* Task instructions: Continue the blog post below about cooking a meatloaf from a Barefoot Contessa cookbook, starting right after its last sentence.

Several of my friends are real foodies, too.  We love to talk about food and things we’ve prepared.  We often bring in samples to work to share with each other.  I drew the name of one of these friends in the work Secret Santa and found a deal on the new cookbook by one of her personal favorites – Ina Garten, aka The Barefoot Contessa.  When she opened her present, we enjoyed going through the pages at some of the recipes.

One was for meatloaf from a restaurant on Long Island.  My friend’s from that area and she was delighted because she’s actually had that meatloaf at that restaurant.

I love a good meatloaf and have been known to make the one that I learned from my mother.  The one in this book was a little different but it sure looked tasty, plus they recommended a garlic sauce to go with it.  Garlic sauce?  Oh yum!

So, that’s what I made for dinner tonight.  I knew from the recipe that I needed to cut down the amounts, because it called for three pounds of ground meat.  Three pounds!  I made it with only two pounds and the resulting loaf was still massive.  I decided to cook and mash a rutabaga instead of making mashed potatoes.  (Lower carbs, lower calories).  I made the garlic sauce. The sauce didn’t thicken the way that it should have, but it gets high points for flavor.

* Records shown:
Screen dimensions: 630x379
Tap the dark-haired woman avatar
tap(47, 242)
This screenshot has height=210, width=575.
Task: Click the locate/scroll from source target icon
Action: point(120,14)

* Response:
Everything was delicious.  It wasn’t loaded with fat or carbs.  I enjoyed every single bite.

So how come I still feel like I was “bad”?  I don’t get it.  I cooked good food and didn’t overeat, but somehow feel like I didn’t follow my plan.

Somewhere in my brain there still lingers the old, diseased thinking that you can’t be on a diet and enjoy your food.  This is such complete, total bull crap that I’m rejecting it even while I think it.  It’s important for me to remember that good food is not the enemy.   Eating too much, eating without thinking, or eating compulsively are the culprits.  Good food, tastily prepared, consumed in moderation, is what healthy, “normal” eating is all about.

I’m probably going to mentally and emotionally struggle with this for a while longer.  Old habits, including old thinking habits, do not change overnight.  At least, for tonight, I’ve identified it as an issue on which to work.  I can’t fix what I don’t recognize and acknowledge.

I also have to decide what to do with all of the leftovers.  I think I’ll text my friend and let her know that, if she didn’t also make the recipe over the weekend, I can gift her with enough to feed her and her husband.  I can keep enough for another dinner for myself.  I bet that what remains will freeze.  There.  Doesn’t that all sound like good, healthy, rational thinking?

There’s progress to be made.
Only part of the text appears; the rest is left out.